◆ Excerpted records
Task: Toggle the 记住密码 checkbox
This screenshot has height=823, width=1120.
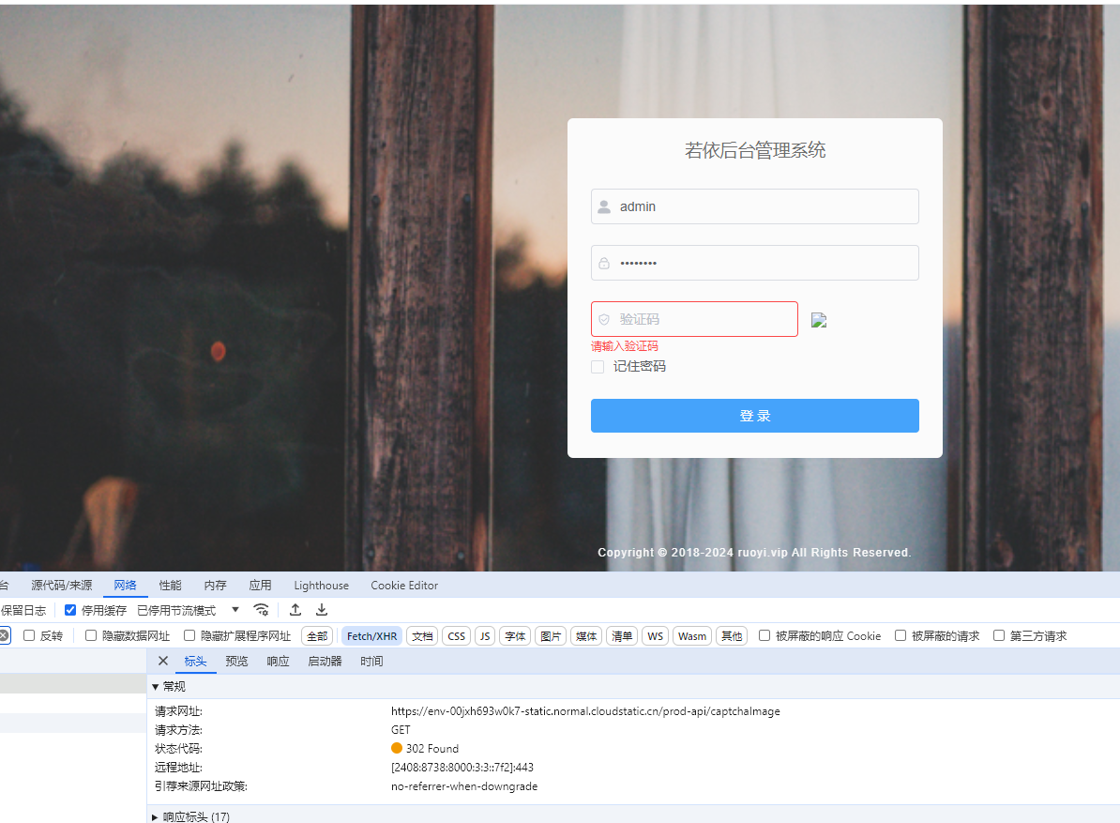Action: pos(598,367)
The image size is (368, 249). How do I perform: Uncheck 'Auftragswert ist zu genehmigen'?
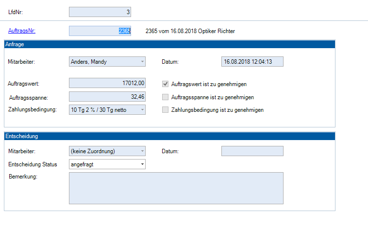click(166, 84)
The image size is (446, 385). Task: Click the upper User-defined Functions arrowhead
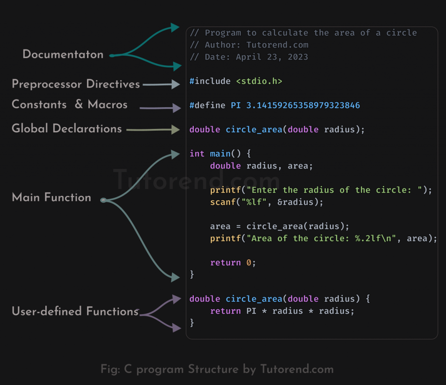click(x=177, y=299)
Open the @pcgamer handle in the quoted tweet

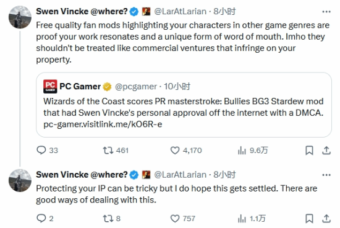[136, 87]
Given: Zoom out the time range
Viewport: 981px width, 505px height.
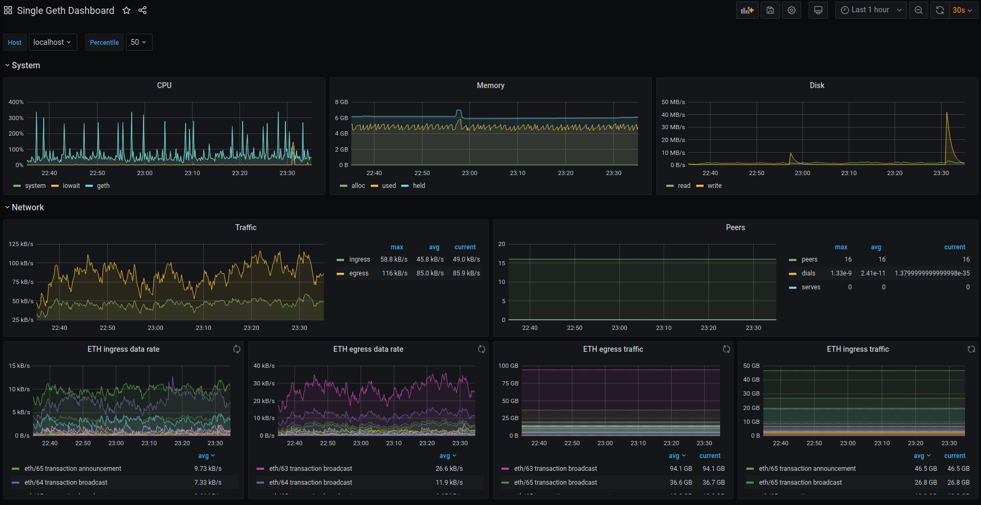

◆ What the task asks
Leave every picture out and write out exactly the lines from the line with "This screenshot has height=823, width=1120." through the last line of the material.

◆ Exercise solution
This screenshot has height=823, width=1120.
Action: pos(598,367)
The image size is (368, 249). How do I perform: Uncheck 'Auftragswert ist zu genehmigen'?
click(166, 84)
The image size is (446, 385). Task: Click the upper User-defined Functions arrowhead
click(x=177, y=299)
Open the @pcgamer handle in the quoted tweet

[136, 87]
Given: Zoom out the time range
Viewport: 981px width, 505px height.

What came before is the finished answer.